Joseph Mangenot, le père de Victor, Léon et Célestin, était une
figure originale et un esprit distingué. Il faillit être déporté
au coup d'État pour ses idées républicaines. Son nom était
inscrit sur les listes de proscription. Comme vétérinaire, sa
réputation très méritée s'étendait au loin et bien souvent ses
jeunes confrères, dont fut mon père, recoururent à ses lumières
pour s'instruire ou se renseigner. C'est lui qui le premier
observa et soutint - je me suis toujours souvenu, quoique
enfant, de le lui avoir entendu rappeler - que tout cheval
atteint de « jaunisse » - j'emploie à dessein cette expression
des anciens - aurait fatalement la fluxion périodique. Nos
jeunes savants de laboratoire ne s'en doutent peut-être pas
encore aujourd'hui.
Mes chers confrères, j'ai tenu simplement à écrire une page
d'histoire vétérinaire lorraine. Pour vous la lire, n'est-il pas
vrai, je ne pouvais pas mieux choisir que le jour où les
vétérinaires lorrains étaient appelés à fêter le cinquantenaire
d'un des membres de cette lignée fameuse des Mangenot. Dans le
monde entier, nulle autre famille n'a fourni et ne fournira
peut-être autant de vétérinaires.
Aussi, et à ce propos, terminerai-je par cette anecdote. Un
jour, un des Mangenot est présenté à un haut personnage par M.

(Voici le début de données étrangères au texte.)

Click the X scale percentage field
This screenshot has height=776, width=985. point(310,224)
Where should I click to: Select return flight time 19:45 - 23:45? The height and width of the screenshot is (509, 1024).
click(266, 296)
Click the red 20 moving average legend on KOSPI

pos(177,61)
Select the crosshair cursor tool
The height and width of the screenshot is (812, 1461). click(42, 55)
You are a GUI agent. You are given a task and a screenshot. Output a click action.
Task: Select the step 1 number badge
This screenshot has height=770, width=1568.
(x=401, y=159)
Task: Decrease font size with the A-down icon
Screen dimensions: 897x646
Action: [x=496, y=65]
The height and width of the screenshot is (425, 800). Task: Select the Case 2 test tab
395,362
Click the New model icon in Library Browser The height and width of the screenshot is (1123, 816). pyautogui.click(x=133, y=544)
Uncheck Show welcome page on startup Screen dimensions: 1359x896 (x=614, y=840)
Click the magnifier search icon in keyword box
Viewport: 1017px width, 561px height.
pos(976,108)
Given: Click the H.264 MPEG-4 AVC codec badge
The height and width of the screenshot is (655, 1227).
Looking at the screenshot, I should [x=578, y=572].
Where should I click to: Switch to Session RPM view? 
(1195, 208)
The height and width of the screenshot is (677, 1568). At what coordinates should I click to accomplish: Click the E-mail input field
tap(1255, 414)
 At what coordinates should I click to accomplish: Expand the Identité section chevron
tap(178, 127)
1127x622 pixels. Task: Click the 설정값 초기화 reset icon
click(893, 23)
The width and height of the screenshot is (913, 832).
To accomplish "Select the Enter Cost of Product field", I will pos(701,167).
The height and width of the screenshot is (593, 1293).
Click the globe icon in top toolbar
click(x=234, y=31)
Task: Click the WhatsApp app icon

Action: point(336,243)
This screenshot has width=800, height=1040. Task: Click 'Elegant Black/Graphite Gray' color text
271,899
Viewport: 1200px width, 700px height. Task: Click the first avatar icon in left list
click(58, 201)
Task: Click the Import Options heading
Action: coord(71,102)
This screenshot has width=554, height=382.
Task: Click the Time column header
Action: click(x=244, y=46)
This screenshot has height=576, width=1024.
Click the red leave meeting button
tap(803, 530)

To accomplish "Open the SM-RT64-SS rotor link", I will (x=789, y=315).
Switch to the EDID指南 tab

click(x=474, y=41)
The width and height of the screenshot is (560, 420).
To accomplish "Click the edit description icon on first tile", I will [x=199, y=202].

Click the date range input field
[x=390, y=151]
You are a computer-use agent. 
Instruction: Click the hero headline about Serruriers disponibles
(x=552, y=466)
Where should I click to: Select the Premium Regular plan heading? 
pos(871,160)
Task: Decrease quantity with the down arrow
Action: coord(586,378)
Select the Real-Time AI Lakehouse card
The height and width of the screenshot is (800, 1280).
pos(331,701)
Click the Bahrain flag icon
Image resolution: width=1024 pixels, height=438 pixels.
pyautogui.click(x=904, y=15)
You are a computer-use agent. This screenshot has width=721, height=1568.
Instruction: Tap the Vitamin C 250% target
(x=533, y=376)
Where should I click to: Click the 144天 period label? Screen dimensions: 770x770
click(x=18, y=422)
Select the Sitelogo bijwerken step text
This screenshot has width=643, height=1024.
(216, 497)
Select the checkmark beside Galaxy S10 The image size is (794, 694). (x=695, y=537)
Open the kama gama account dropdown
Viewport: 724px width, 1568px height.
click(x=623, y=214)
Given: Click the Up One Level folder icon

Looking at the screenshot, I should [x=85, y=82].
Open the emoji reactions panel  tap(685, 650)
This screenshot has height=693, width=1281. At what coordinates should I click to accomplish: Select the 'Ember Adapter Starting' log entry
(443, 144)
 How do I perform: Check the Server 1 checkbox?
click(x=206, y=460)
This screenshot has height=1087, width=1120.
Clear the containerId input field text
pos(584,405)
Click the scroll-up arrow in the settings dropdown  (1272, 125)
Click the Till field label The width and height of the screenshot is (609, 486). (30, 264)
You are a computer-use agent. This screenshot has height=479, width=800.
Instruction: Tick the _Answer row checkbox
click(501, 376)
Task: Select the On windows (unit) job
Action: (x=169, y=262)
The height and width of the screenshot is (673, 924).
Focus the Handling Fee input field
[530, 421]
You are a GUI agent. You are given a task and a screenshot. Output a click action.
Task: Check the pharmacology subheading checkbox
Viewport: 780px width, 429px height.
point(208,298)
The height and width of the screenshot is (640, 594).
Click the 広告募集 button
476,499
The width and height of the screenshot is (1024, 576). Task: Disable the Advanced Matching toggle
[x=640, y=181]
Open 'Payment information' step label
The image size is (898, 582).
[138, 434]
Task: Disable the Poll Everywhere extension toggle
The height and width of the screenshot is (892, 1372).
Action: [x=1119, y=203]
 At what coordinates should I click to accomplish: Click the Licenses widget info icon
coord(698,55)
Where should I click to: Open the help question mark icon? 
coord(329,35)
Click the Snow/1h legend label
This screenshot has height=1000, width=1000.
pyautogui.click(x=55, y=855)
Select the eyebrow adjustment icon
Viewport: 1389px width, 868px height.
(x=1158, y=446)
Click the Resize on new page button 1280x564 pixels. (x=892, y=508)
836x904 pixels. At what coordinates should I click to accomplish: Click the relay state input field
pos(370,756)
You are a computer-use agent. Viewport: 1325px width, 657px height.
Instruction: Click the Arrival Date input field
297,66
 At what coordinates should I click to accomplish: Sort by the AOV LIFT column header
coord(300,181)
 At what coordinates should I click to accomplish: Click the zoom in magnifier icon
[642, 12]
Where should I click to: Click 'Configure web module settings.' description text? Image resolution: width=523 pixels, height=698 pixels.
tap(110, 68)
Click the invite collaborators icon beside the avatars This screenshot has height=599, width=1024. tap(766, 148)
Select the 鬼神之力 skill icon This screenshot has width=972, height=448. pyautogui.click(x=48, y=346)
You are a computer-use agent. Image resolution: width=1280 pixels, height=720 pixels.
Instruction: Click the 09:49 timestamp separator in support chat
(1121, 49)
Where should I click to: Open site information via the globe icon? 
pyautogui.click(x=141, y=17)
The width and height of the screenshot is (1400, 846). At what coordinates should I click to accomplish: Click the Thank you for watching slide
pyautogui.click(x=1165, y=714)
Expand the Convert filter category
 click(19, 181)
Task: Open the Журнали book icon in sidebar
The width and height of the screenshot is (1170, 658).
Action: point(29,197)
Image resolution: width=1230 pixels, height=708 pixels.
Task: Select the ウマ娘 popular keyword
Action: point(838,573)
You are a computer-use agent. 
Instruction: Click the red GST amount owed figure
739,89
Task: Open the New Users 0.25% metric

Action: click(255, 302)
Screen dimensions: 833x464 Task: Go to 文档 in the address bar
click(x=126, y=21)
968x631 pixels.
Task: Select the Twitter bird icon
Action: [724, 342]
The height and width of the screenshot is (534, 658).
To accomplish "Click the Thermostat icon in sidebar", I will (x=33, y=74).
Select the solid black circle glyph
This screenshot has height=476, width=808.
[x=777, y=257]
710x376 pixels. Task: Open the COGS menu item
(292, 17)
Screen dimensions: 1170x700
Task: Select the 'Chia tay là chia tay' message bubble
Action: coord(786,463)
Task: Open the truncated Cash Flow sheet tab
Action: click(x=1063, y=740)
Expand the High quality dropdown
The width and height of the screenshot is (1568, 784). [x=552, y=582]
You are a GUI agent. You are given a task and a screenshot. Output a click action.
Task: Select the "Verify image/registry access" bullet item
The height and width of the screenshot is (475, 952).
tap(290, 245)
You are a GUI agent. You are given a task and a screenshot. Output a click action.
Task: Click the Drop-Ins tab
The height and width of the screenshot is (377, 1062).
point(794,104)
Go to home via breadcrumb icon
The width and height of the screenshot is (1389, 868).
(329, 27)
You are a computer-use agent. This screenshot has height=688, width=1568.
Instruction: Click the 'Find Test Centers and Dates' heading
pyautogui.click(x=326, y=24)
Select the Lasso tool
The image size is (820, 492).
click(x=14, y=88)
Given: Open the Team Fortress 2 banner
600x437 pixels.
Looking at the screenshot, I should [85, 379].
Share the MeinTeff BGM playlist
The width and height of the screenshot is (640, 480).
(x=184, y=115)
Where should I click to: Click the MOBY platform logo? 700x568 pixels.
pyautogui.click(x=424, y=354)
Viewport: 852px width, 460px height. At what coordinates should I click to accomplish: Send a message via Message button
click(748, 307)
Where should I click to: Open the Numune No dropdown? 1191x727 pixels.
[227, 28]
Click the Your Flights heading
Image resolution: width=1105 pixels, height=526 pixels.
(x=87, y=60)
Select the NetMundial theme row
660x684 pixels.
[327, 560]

Chevandier de Valdrôme, ancien ministre de l'Intérieur, et la
présentation est faite en ces termes: « Monsieur Mangenot, mon
vétérinaire; ils sont tous vétérinaires dans la famille; quand
ils dérogent, ils se font médecins ».
Ils ont en effet bien dérogé depuis, les Mangenot, car les neuf
vétérinaires d'antan sont actuellement remplacés par sept
docteurs en médecine dont je vous ai, dans cette étude, signalé
déjà quelques-uns. Sic transit familia veterinariorum.
Paul DIEUDONNÉ.
(1) Notice lue le 16 octobre 1910 à la réunion de la Société des
vétérinaires
lorrains.
(2) Le beau bronze de Drappier n'en a pas moins été remis à M.
Mangenot par le bureau de la Société des vétérinaires lorrains
et le bureau du Syndicat hippique de Lunéville.